The Hereford Knitters
Alex is a retired chartered accountant. She is always busy, involved with two local walking groups and the local theatre. She enjoys gardening and knits a great deal, describing herself as obsessive about it.
At the time of the reknitting project, Anne worked full time as a social worker. She spends a lot of her spare time visiting friends and family in different parts of the country and recently returned to knitting.
Catherine spends much of her time caring for her disabled son. Before she had children she was first an artist and then an academic researcher. Although she has little time to herself, she has recently started making again.
Julia is retired and enjoys handicrafts, gardening, reading and music. She attends a weekly craft group, where she has learned new skills; she nearly always has more than one project on the go.
Kiki works two days a week and enjoys gardening, walking, reading, playing the guitar, cooking, socialising and holidays in her camper van. She describes her knitting career as a bit discouraging.
Margaret works part-time, doing accounts for small businesses. She and her partner own a wood, grow vegetables and keep sheep. For her, knitting is a lifelong interest and passion.
The Interviewees
Carol studied fashion and textiles when she was younger and returned to sewing a few years ago. She particularly enjoys working with vintage fabrics and patterns and is usually wearing something homemade.
Christine Cyr Clisset is a New York-based journalist and sewing blogger who runs the Thread Cult podcast, a series of fascinating interviews with textile creatives; she has also edited two best-selling crafts books (see daughterfish.com and threadcult.com).
Laura Blackwell is a textile designer who loves to make her own clothes, sharing her projects on her blog and via Instagram. She has recently started teaching dressmaking classes at a fabric shop in West Yorkshire (see kathyimlost.co.uk).
Rachael Matthews is an artist and owner of Prick Your Finger, a wool shop, school and gallery. She co-founded the Cast Off Knitting Club for Girls and Boys in 2000 and has authored three knit and crochet books (see prickyourfinger.com).
Rosie Martin is the director of creative fashion label, DIYcouture. She produces accessible visual sewing instructions for easily adaptable contemporary garments and runs clothes-making workshops in London (see diy-couture.co.uk).
Tom van Deijnen better known in the craft world as Tomofholland seeks to highlight the contemporary relevance of clothes repair through his Visible Mending Programme as well as being a dedicated hand knitter (see tomofholland.com).
Throughout the book I share the experiences of other makers via excerpts from their blogs.

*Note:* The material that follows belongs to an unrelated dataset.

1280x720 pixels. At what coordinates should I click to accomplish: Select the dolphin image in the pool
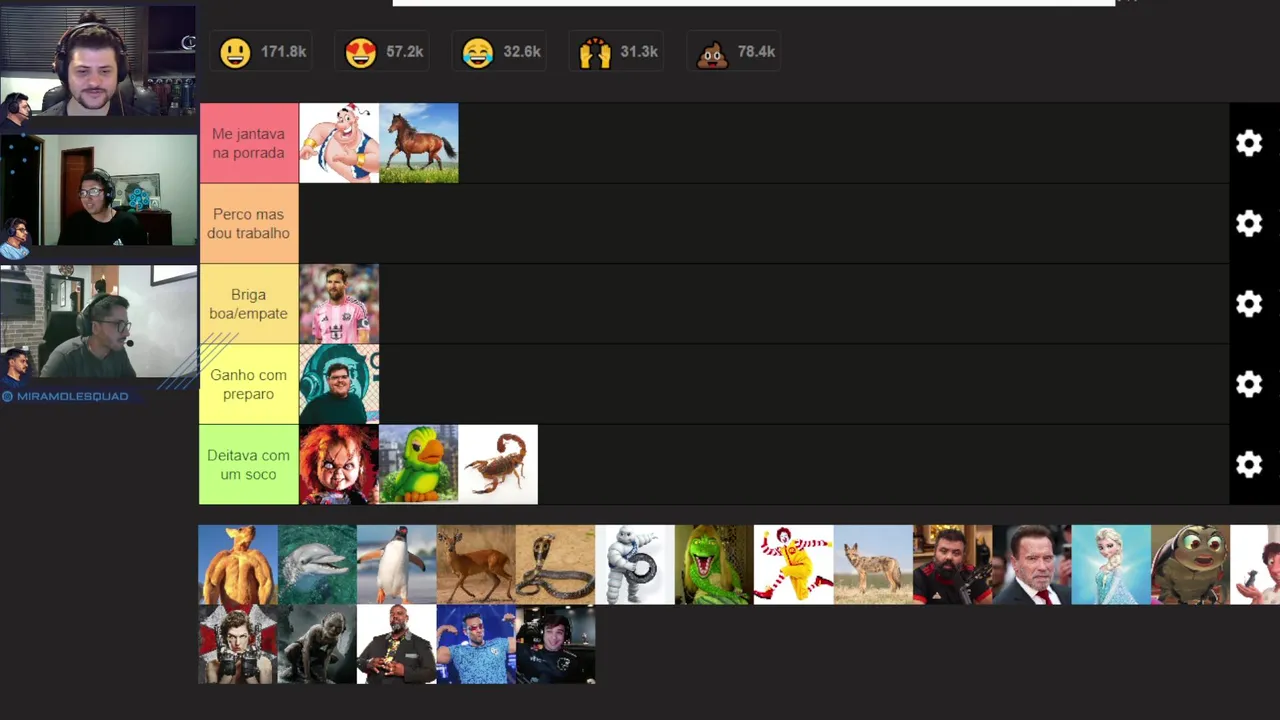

Links to these blogs can be found in the notes for each chapter.
What is folk fashion? Perhaps the words conjure up a mental image of a peasant blouse, richly stitched with hand embroidery, or perhaps they suggest a discussion of the great variety of regional textile traditions found across the world. But no: when I say folk fashion, I am not referring to specific styles of clothing, nor to established traditions of making. Rather, I mean the making and mending of garments for ourselves, family and friends; the items these activities produce; and the wearing of those clothes once they are made. I use folk fashion as a catch-all term: an umbrella concept that encompasses everyone involved in making their own clothes, and everything they make. Thus, folk fashion garments can be of any type whatsoever, with no fixed aesthetic.